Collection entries
____________

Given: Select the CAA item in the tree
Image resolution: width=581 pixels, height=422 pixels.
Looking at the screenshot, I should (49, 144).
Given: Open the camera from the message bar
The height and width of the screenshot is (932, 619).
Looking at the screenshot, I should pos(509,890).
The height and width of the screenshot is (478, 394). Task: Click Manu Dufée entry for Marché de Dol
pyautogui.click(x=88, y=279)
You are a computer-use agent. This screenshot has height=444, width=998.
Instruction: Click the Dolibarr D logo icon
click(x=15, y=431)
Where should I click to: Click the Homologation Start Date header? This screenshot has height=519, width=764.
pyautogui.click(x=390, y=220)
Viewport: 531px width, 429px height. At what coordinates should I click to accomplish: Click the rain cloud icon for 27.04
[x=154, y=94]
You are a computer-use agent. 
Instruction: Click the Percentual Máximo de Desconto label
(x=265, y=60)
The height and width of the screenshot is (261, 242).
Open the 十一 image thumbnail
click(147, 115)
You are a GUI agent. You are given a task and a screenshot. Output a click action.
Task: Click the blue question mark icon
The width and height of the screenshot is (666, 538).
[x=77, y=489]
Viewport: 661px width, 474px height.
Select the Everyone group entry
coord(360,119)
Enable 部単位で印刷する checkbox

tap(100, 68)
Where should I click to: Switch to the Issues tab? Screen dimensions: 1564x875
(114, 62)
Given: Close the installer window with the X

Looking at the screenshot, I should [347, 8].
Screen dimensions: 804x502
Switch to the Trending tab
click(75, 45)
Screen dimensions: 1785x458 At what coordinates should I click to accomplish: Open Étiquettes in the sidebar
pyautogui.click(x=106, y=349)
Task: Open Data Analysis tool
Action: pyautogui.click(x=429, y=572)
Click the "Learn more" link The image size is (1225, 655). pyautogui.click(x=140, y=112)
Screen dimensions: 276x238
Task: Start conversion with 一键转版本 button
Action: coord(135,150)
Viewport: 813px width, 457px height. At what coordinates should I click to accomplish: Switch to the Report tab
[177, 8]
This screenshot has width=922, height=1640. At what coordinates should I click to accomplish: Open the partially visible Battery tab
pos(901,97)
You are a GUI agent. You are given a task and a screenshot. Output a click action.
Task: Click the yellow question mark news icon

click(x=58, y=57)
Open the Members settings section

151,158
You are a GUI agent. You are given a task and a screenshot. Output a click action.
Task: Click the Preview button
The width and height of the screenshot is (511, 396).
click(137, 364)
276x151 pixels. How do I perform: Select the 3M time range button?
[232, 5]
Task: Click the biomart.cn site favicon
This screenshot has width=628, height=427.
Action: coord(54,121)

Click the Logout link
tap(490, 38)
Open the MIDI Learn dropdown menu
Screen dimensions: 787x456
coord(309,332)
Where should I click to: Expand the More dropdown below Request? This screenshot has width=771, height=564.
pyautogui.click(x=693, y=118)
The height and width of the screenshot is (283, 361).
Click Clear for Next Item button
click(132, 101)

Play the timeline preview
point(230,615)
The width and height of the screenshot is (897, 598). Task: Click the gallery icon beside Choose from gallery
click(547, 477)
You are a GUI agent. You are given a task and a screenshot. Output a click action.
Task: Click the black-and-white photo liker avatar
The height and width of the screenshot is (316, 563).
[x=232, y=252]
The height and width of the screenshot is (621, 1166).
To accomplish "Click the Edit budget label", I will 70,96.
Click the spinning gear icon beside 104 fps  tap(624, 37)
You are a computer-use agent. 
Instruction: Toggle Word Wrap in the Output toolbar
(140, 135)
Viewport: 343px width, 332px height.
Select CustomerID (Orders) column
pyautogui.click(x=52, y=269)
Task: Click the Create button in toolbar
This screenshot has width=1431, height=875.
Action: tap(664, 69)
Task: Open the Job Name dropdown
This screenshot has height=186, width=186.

____________

* _ABOUT THIS EXERCISE_:
The full set of records above is to be printed exactly as it appears.

* _FINISHED TASK_:
Given: Select the CAA item in the tree
Image resolution: width=581 pixels, height=422 pixels.
Looking at the screenshot, I should (49, 144).
Given: Open the camera from the message bar
The height and width of the screenshot is (932, 619).
Looking at the screenshot, I should pos(509,890).
The height and width of the screenshot is (478, 394). Task: Click Manu Dufée entry for Marché de Dol
pyautogui.click(x=88, y=279)
You are a computer-use agent. This screenshot has height=444, width=998.
Instruction: Click the Dolibarr D logo icon
click(x=15, y=431)
Where should I click to: Click the Homologation Start Date header? This screenshot has height=519, width=764.
pyautogui.click(x=390, y=220)
Viewport: 531px width, 429px height. At what coordinates should I click to accomplish: Click the rain cloud icon for 27.04
[x=154, y=94]
You are a computer-use agent. 
Instruction: Click the Percentual Máximo de Desconto label
(x=265, y=60)
The height and width of the screenshot is (261, 242).
Open the 十一 image thumbnail
click(147, 115)
You are a GUI agent. You are given a task and a screenshot. Output a click action.
Task: Click the blue question mark icon
The width and height of the screenshot is (666, 538).
[x=77, y=489]
Viewport: 661px width, 474px height.
Select the Everyone group entry
coord(360,119)
Enable 部単位で印刷する checkbox

tap(100, 68)
Where should I click to: Switch to the Issues tab? Screen dimensions: 1564x875
(114, 62)
Given: Close the installer window with the X

Looking at the screenshot, I should [347, 8].
Screen dimensions: 804x502
Switch to the Trending tab
click(75, 45)
Screen dimensions: 1785x458 At what coordinates should I click to accomplish: Open Étiquettes in the sidebar
pyautogui.click(x=106, y=349)
Task: Open Data Analysis tool
Action: pyautogui.click(x=429, y=572)
Click the "Learn more" link The image size is (1225, 655). pyautogui.click(x=140, y=112)
Screen dimensions: 276x238
Task: Start conversion with 一键转版本 button
Action: coord(135,150)
Viewport: 813px width, 457px height. At what coordinates should I click to accomplish: Switch to the Report tab
[177, 8]
This screenshot has width=922, height=1640. At what coordinates should I click to accomplish: Open the partially visible Battery tab
pos(901,97)
You are a GUI agent. You are given a task and a screenshot. Output a click action.
Task: Click the yellow question mark news icon

click(x=58, y=57)
Open the Members settings section

151,158
You are a GUI agent. You are given a task and a screenshot. Output a click action.
Task: Click the Preview button
The width and height of the screenshot is (511, 396).
click(137, 364)
276x151 pixels. How do I perform: Select the 3M time range button?
[232, 5]
Task: Click the biomart.cn site favicon
This screenshot has width=628, height=427.
Action: coord(54,121)

Click the Logout link
tap(490, 38)
Open the MIDI Learn dropdown menu
Screen dimensions: 787x456
coord(309,332)
Where should I click to: Expand the More dropdown below Request? This screenshot has width=771, height=564.
pyautogui.click(x=693, y=118)
The height and width of the screenshot is (283, 361).
Click Clear for Next Item button
click(132, 101)

Play the timeline preview
point(230,615)
The width and height of the screenshot is (897, 598). Task: Click the gallery icon beside Choose from gallery
click(547, 477)
You are a GUI agent. You are given a task and a screenshot. Output a click action.
Task: Click the black-and-white photo liker avatar
The height and width of the screenshot is (316, 563).
[x=232, y=252]
The height and width of the screenshot is (621, 1166).
To accomplish "Click the Edit budget label", I will 70,96.
Click the spinning gear icon beside 104 fps  tap(624, 37)
You are a computer-use agent. 
Instruction: Toggle Word Wrap in the Output toolbar
(140, 135)
Viewport: 343px width, 332px height.
Select CustomerID (Orders) column
pyautogui.click(x=52, y=269)
Task: Click the Create button in toolbar
This screenshot has width=1431, height=875.
Action: tap(664, 69)
Task: Open the Job Name dropdown
This screenshot has height=186, width=186.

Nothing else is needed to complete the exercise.